====== Data listing

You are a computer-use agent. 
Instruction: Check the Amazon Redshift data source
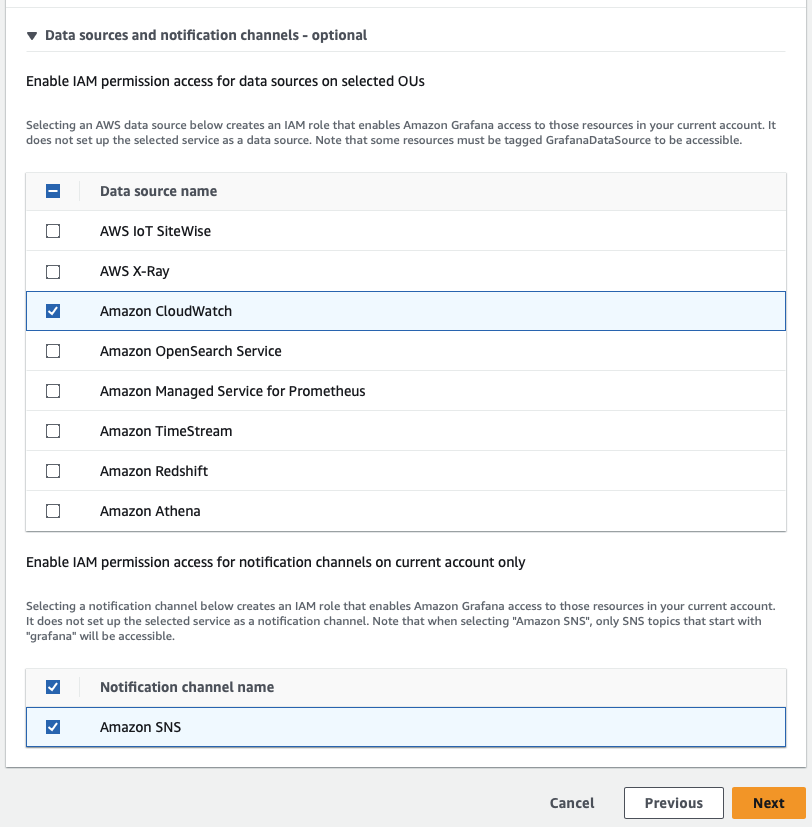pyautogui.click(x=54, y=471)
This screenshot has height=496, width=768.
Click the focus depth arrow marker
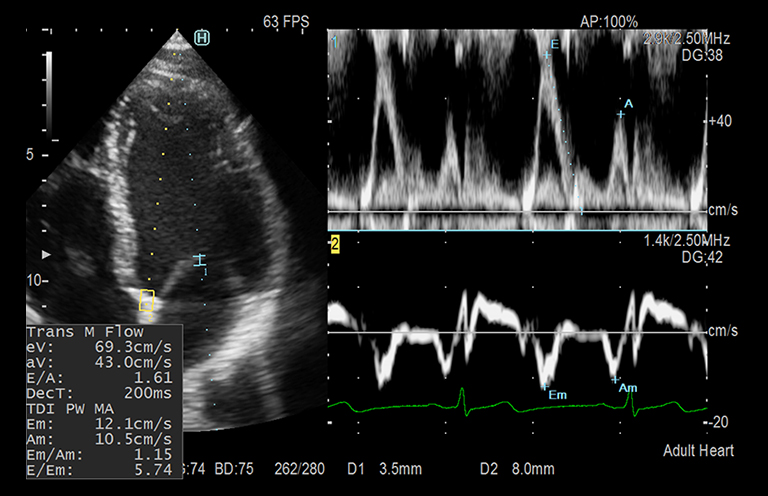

============
====== Data listing

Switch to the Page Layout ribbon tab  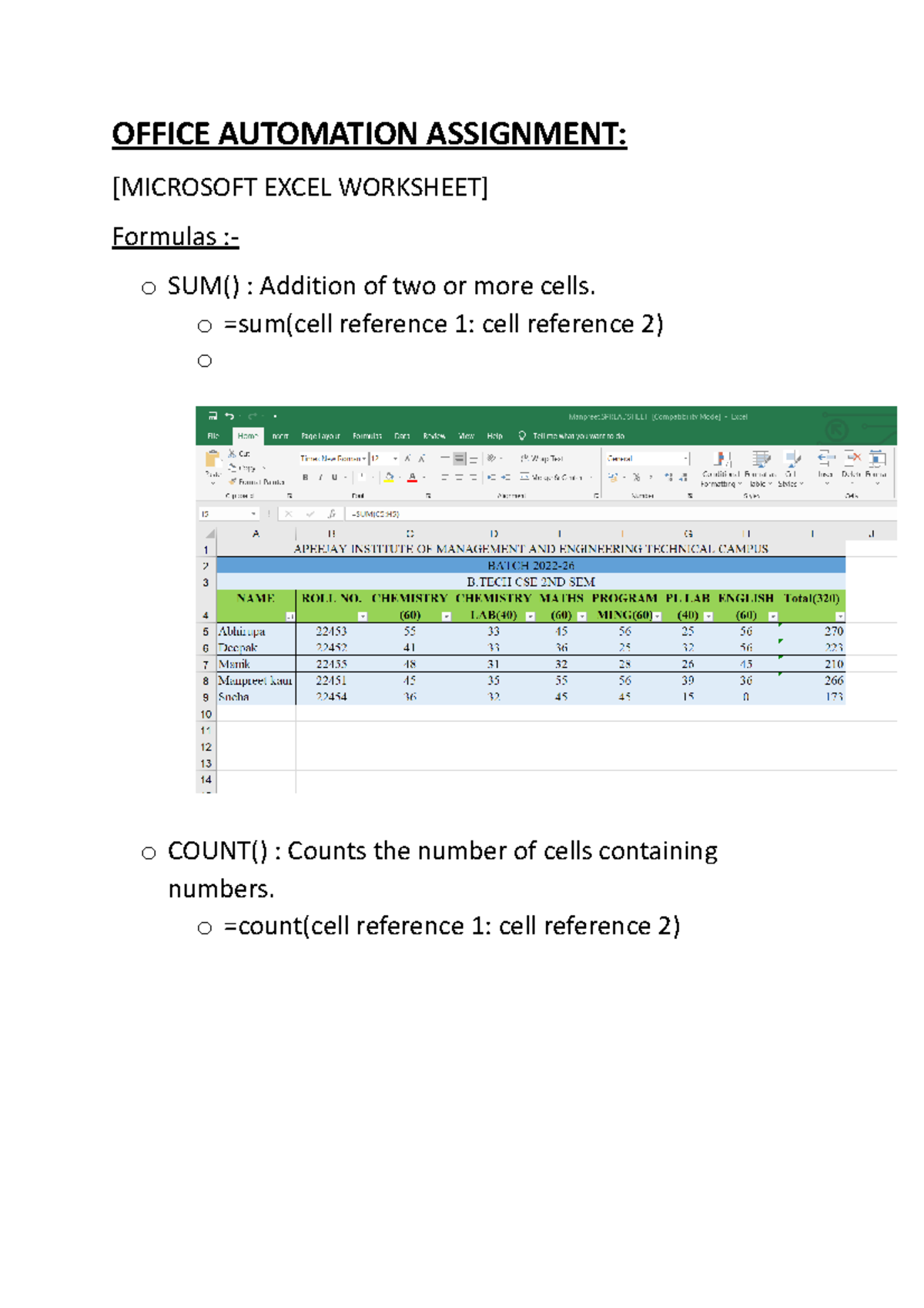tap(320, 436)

============

**What is expected**
The data above holds the lines to copy: start at the one with "You are a computer-use agent.", stop at the one with "Click the focus depth arrow marker", include both, copy them exactly without pictures, and copy nothing else.

**Output**
You are a computer-use agent. 
Instruction: Check the Amazon Redshift data source
pyautogui.click(x=54, y=471)
This screenshot has height=496, width=768.
Click the focus depth arrow marker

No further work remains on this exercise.